Data risk will be focused upon CPI on Wednesday before the Fed and retail sales the day after. November CPI could get a gas price boost to headline but core is expected to remain stable at around 1.8% YoY. As for retail sales, consensus expects a modest headline gain but that might be a tough target to defend. The report always includes an assessment of the critical Thanksgiving/Black Friday/Cyber Monday week but it would take a strong reading for core sales to drive a robust headline print. Other data risk will be relatively minor and particularly focused upon the industrial sector. Industrial output will be shooting for a third consecutive gain after a brief summertime swoon (Friday). The NY Fed’s Empire manufacturing survey arrives the same day but rarely informs the path to ISM as opposed to the Richmond and Philly metrics. The week starts with the JOLTS survey that includes job vacancies that remain at their highest since data began in 2000 (Monday).

Europe The Bank of England is nearly universally expected by economists and traders alike to leave policy unchanged with Bank rate left at 0.5%. Governor Carney has guided that a pair of rate hikes through to 2020 may be about the limit of the tightening cycle. More specifically, his exact quote about a month ago was: “We’ll see how the economy evolves. If it evolves broadly in line with our projections we would probably raise interest rates a couple of times over the next few years.” Tuesday’s CPI report may further inform policy risks but the expectation is for inflation to be topping out at about 3% and thereby averting the over-3 threshold that triggers some letter writing amid expectations for downward pressure on inflation in 2018. Topping inflation, by corollary, poses no pressure for a quick follow-up rate hike amidst ongoing Brexit negotiations. The ECB is also expected to jawbone while keeping policy measures intact. The central bank is unlikely to be terribly exciting to watch for some time as it moves into extending bond purchases through to next September at a diminished pace while guiding that rate hikes would follow well after and likely reduce reinvestment well after that if it follows the Fed’s path of reinvesting until the rate normalisation process is well underway. Data risk will also be a factor. Another batch of purchasing managers’ indices arrives for the Eurozone economies on Thursday and the key is whether momentum toward higher manufacturing, service and composite readings is being maintained as a hand-off into the new year. UK retail sales (Thursday), German ZEW investor confidence (Tuesday) and Eurozone add-ups for industrial output and trade round out the release schedule.
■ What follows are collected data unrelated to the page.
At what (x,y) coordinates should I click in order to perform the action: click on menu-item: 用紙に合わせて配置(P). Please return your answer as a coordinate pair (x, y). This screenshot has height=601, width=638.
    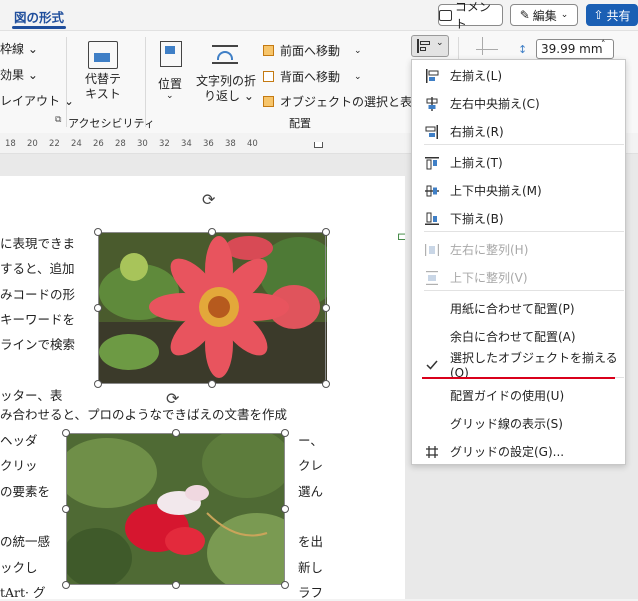
    Looking at the image, I should click on (518, 308).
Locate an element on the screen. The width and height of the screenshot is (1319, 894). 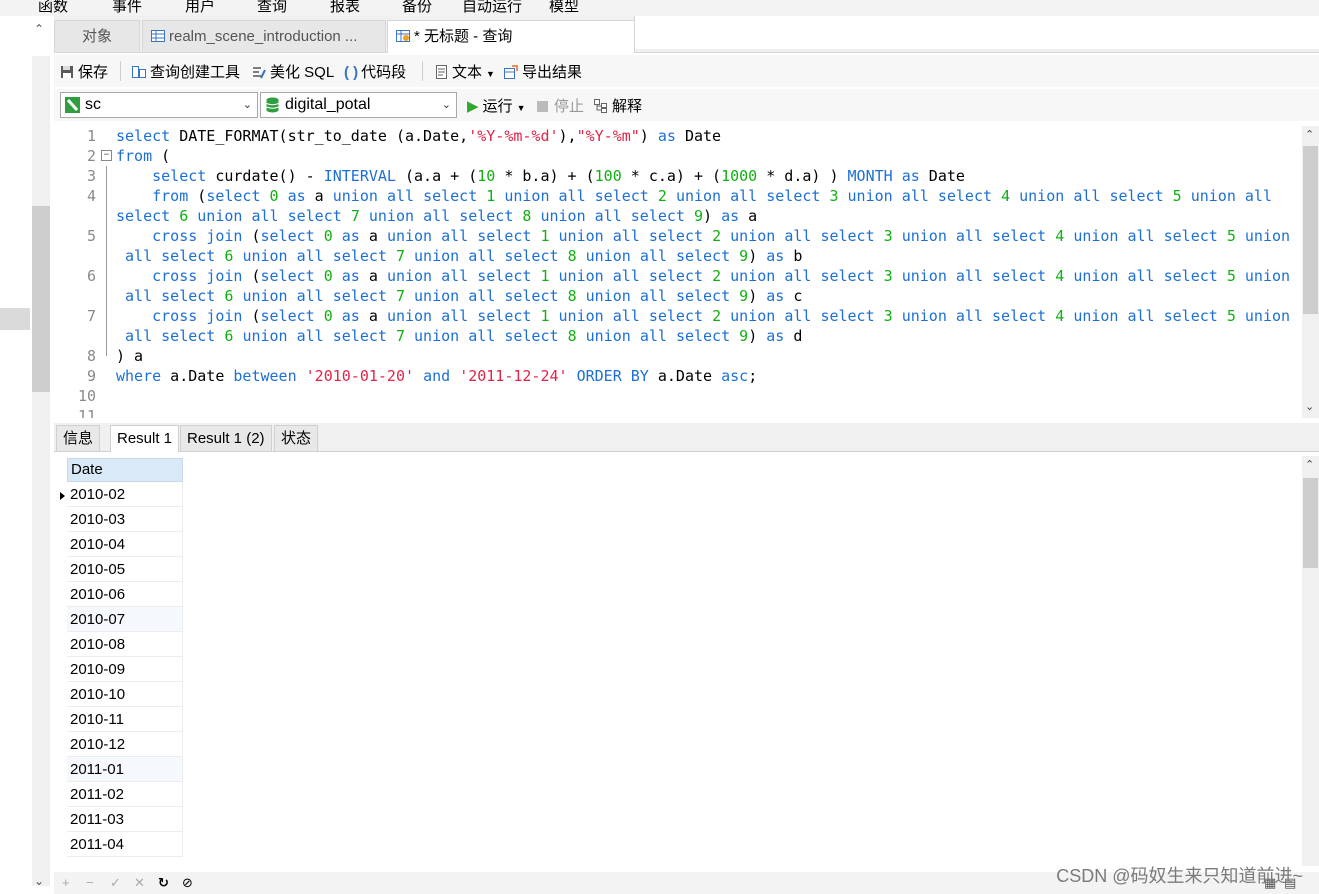
explain-button: 解释 is located at coordinates (618, 106).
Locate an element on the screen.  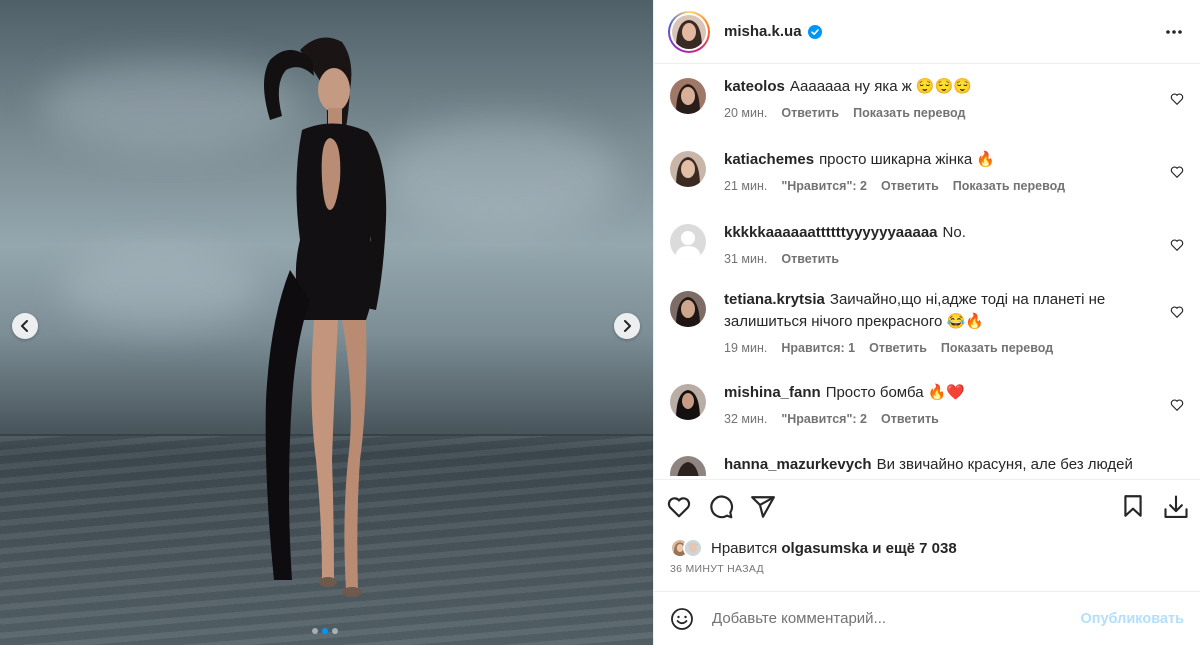
comment-username: kkkkkaaaaaattttttyyyyyyaaaaa is located at coordinates (831, 232).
Asia Japan updates its Tankan survey on Thursday night. Will it continue to join the upward momentum in global manufacturing that the prior quarterly report for Q3 signalled ? To repeat, there is nothing uniquely American going on in global manufacturing circles. Everyone is bringing it home in a synchronous global upswing that has been in place for generally the past couple of years. Was Australia’s jobs slowdown in October (+3,700) an aberration? After a string of strong gains this year, October’s was a let-down but next Wednesday night’s tally will inform a trend. For China, the issue at hand in the near term is a series of routine data updates including a pending CPI reading this weekend. Next Wednesday night brings out retail sales and industrial output that will likely be 10-handled and 6-handled, respectively, and in keeping with the trends. It’s uncertain when we’ll get money supply and aggregate financing/credit figures, but they should be out before week’s end.